Il presente della “mia” Juventus non c’è e il futuro non ci sarà. Quella di cui si parla è una versione che potrebbe avere come regista il neo “americano” Gabriele Muccino, stampata sulla pellicola di “Come te nessuno mai”. Sottoposta ad una “santa inquisizione” e risucchiata dalle sabbie mobili dei propri padroni. Quel che resta non è la speranza dei tifosi, ma lo sconforto di chi, con orrore, ha visto trasformare il più forte club nazionale in una società come tante, e spesso nemmeno quella. Oltre tutto, con responsabilità sia esterne che soprattutto interne.
La Juventus, quella che amavo, funzionava così: la sveglia suonava presto, e per uno che in settimana si doveva alzare regolarmente prestissimo non era il massimo, ma c’era Lei, la Signora, e per l’ennesima domenica non si poteva perdere per nessuna ragione al mondo. Gli attrezzi da lavoro erano già pronti dalla sera prima: sciarpa, bandana e maglietta sottopelle, regolarmente bianconera.
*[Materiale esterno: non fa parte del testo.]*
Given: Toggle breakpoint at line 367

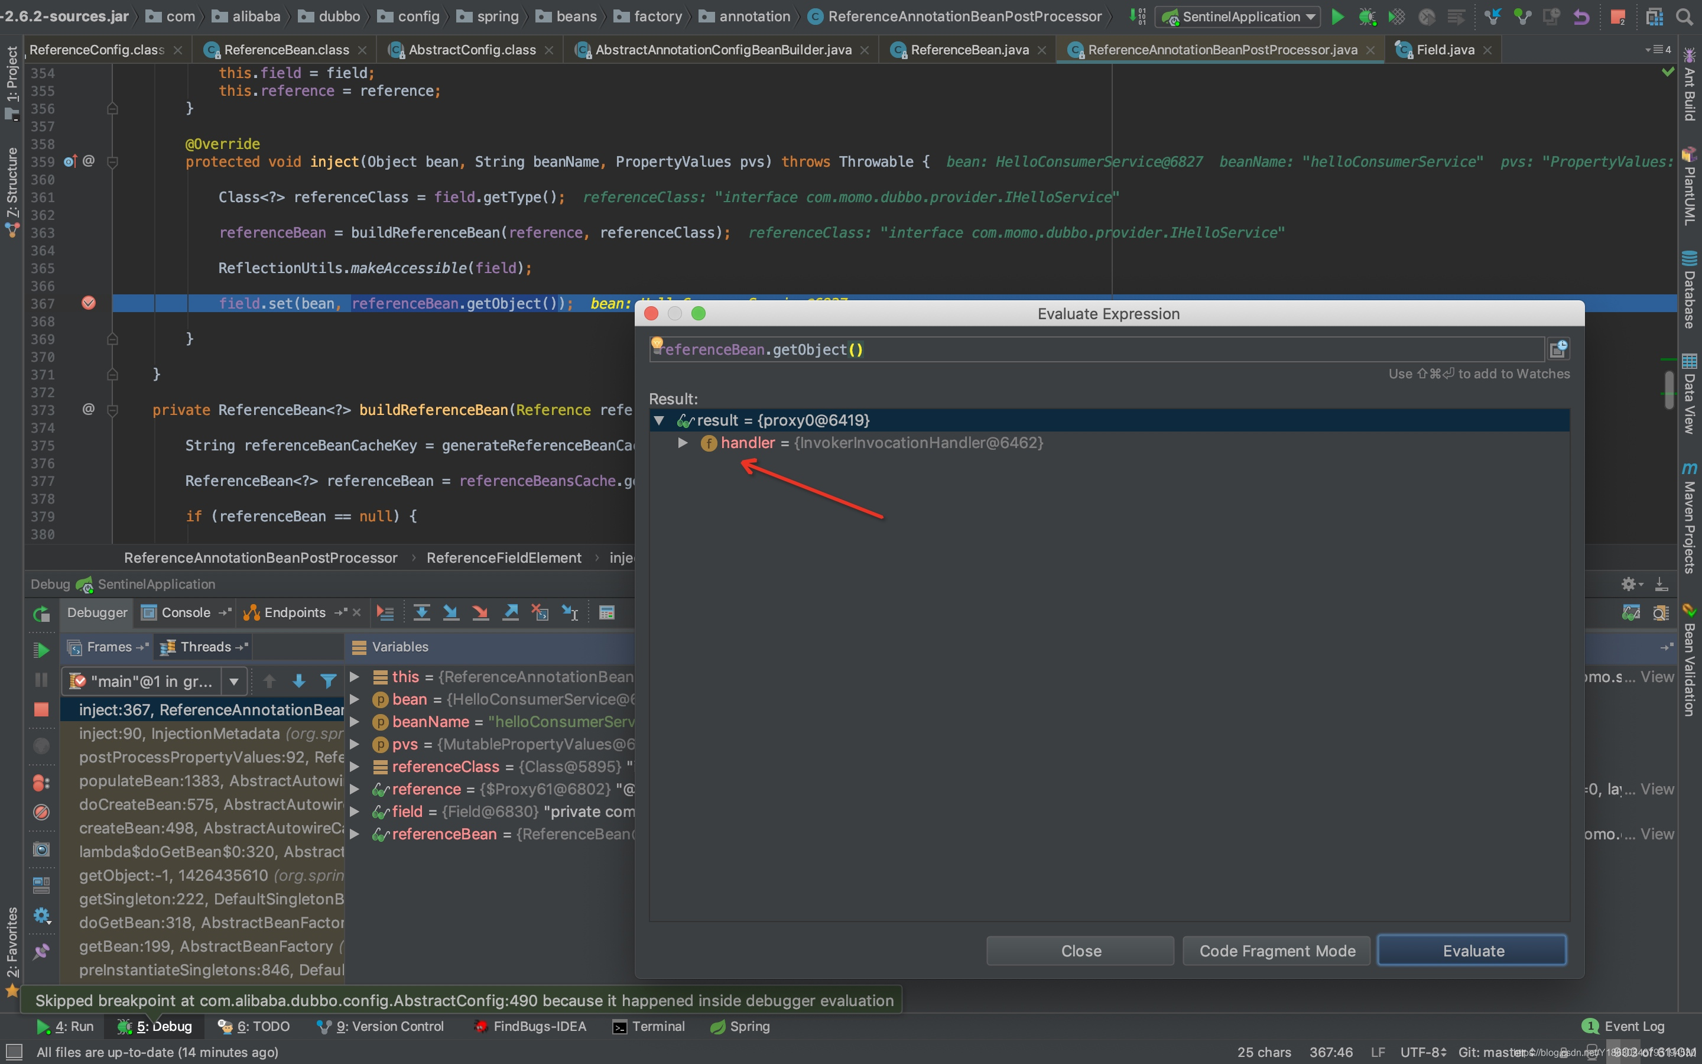Looking at the screenshot, I should click(x=87, y=303).
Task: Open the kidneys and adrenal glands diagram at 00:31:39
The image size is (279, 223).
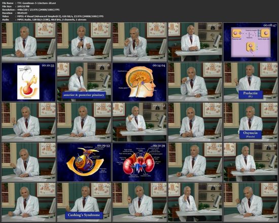Action: pyautogui.click(x=140, y=162)
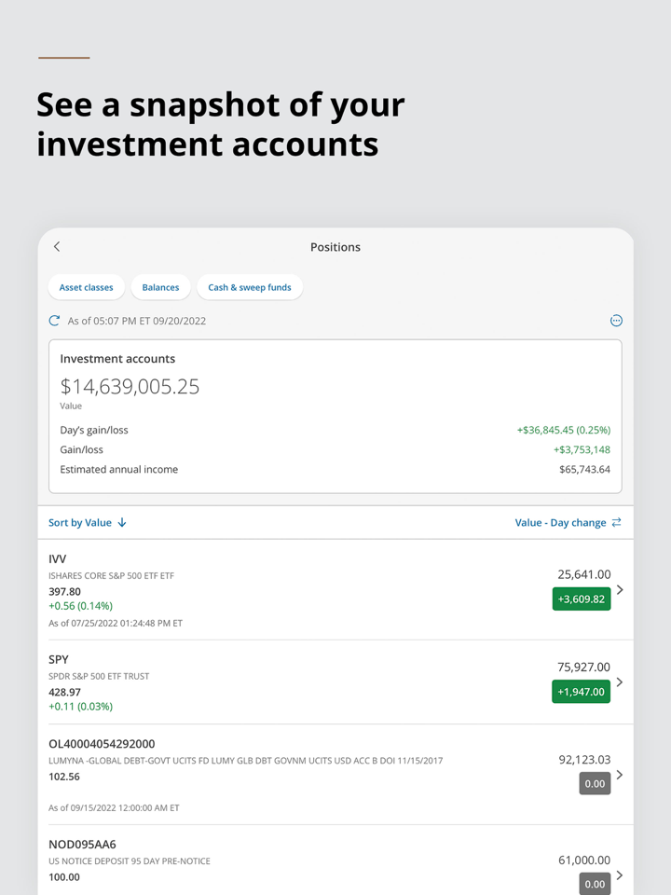The image size is (671, 895).
Task: Open IVV position details chevron
Action: point(621,589)
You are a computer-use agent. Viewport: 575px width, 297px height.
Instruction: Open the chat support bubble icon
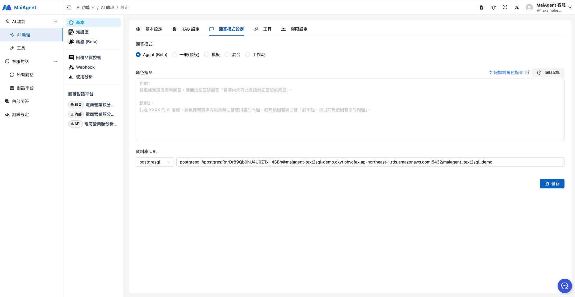(564, 286)
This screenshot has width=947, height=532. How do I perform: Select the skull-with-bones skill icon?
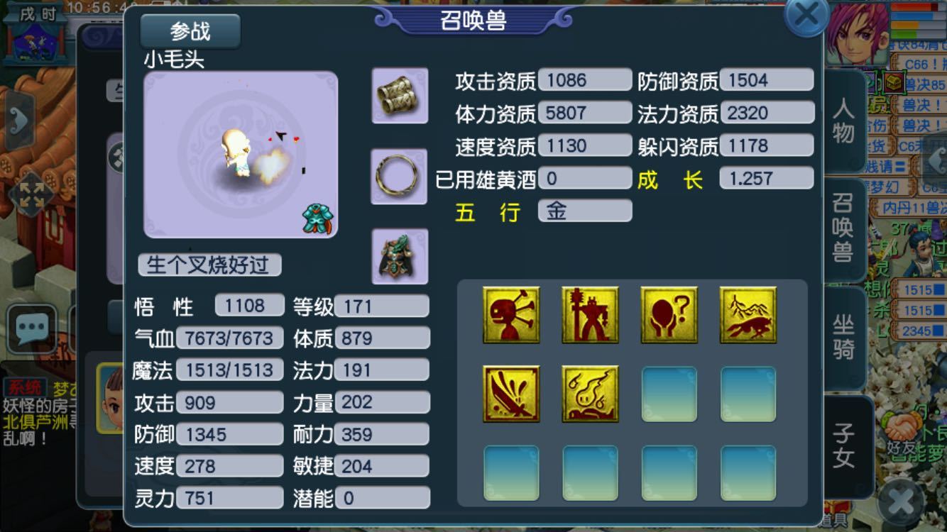point(511,315)
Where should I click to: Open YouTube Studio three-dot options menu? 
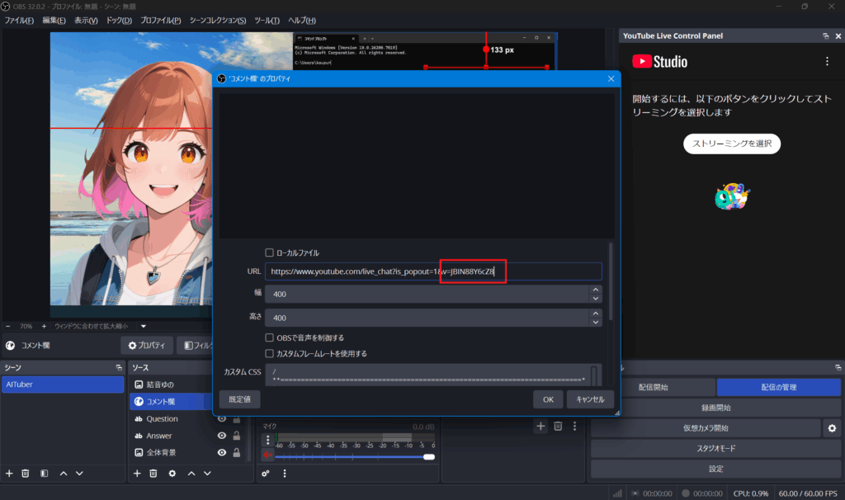click(827, 62)
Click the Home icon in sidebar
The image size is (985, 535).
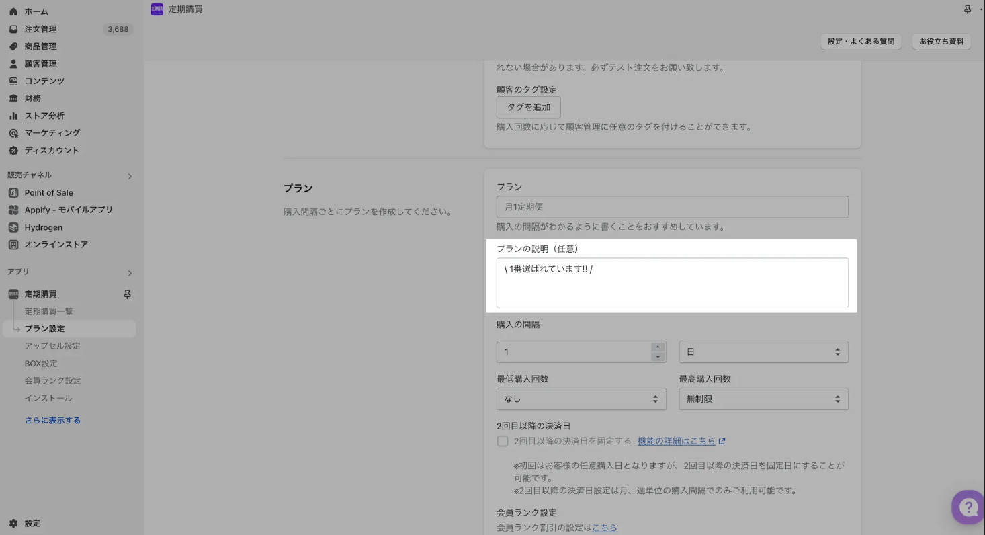13,11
Restavano i piccoli particolari: quei gesti quasi consueti, deformazione di un giovane passato da aspirante calciatore, e poi occhiali da sole, sempre, anche quando pioveva, che facevano un po’ più tifoso. Il punto di ritrovo sempre lo stesso, con la solita gente, compagni di viaggio, di gioie e di dolori, per fortuna sportivi. La marcia di trasferimento andava via quasi sempre allo stesso modo: dall’amante delle patatine che veniva regolarmente sgridato dall’autista, al gruppetto che cominciava le solite discussioni tecnico-tattiche, al sottoscritto che, per evitare l’innalzamento della temperatura corporea, viste le castronerie sparate dal solito gruppetto, preferiva le cuffie, accompagnato da Vasco, sempre. L’arrivo nei pressi dello stadio induceva il cuore a battere, sempre più forte, anche dopo anni di trasferte e partite.
Attenzione! Non sto parlando della Juventus di Platini, Scirea, Boniek, Cabrini e Tardelli e neppure di quella di Furino, anche perché ai tempi degli otto scudetti di Beppe ero piccolo e mi rimangono i ricordi del bianco e nero della “Domenica Sportiva” e dei racconti di mio padre. Non mi riferisco nemmeno a quella della Triade, quando si andava a San Siro vittoriosi in campionato e in coppa Italia, e mentre si perdeva la coppa Uefa contro il Parma una sola voce si alzava in cielo: “Solo la Juve, in campo solo la Juve…”. No, sto parlando degli anni ‘90. Gli anni in cui tramontò la generazione di calciatori che avevano costituito l'asse portante della squadra, quella vittoriosa in Europa e nel mondo: l’asse che vinse i mondiali di “Espana ‘82”. Erano gli anni della Sampdoria di Vujadin Boškov, del Milan di Arrigo Sacchi, e purtroppo di una Juventus che per 9 lunghi anni si dovette accontentare di due Coppe UEFA (1990 e 1993) e una Coppa Italia (1990). L’Inter? Anche allora annaspava nelle posizioni lontane dalla testa. Eppure, la passione era sempre più forte, oggi più di ieri, domani sicuramente più di oggi. Nonostante le continue amarezze di quel periodo, c’era qualcosa che ti faceva sentire protetto, c’era una storia da difendere, raccolta nell’orgoglio di oltre 14 milioni di tifosi. E a difenderla c’erano loro, gli Agnelli, consapevoli che il popolo bianconero avrebbe meritato molto di più di quello che veniva loro offerto.
A tutto questo, si aggiunge una recente intervista apparsa su la Gazzetta dello Sport a cui ha risposto l’amministratore delegato della società bianconera Blanc. Non entro nel merito delle innumerevoli domande a cui si è sottoposto il dirigente, ma ne affronto una sola. A Jean Claude Blanc è stato fatto presente: “in 3 anni avete cambiato 3 allenatori: non è da Juve”. Questa la risposta: “Non si può confrontare questo triennio col resto della storia bianconera. Sono stati 3 anni particolari, difficili, di lotta per tornare subito in alto: in questa situazione ci sta che qualcuno cada. Ma ora con Ferrara si apre un altro ciclo. più normale, più sereno”. Appunto, non si possono confrontare 100 e passa anni di storia, orgoglio e successi con quello che è diventata oggi la Juventus. Rimarrai per sempre unica e come te non ci sarà mai più nessuna, ma se Blanc afferma che nessuno è come loro, io sono felice di non amarti più.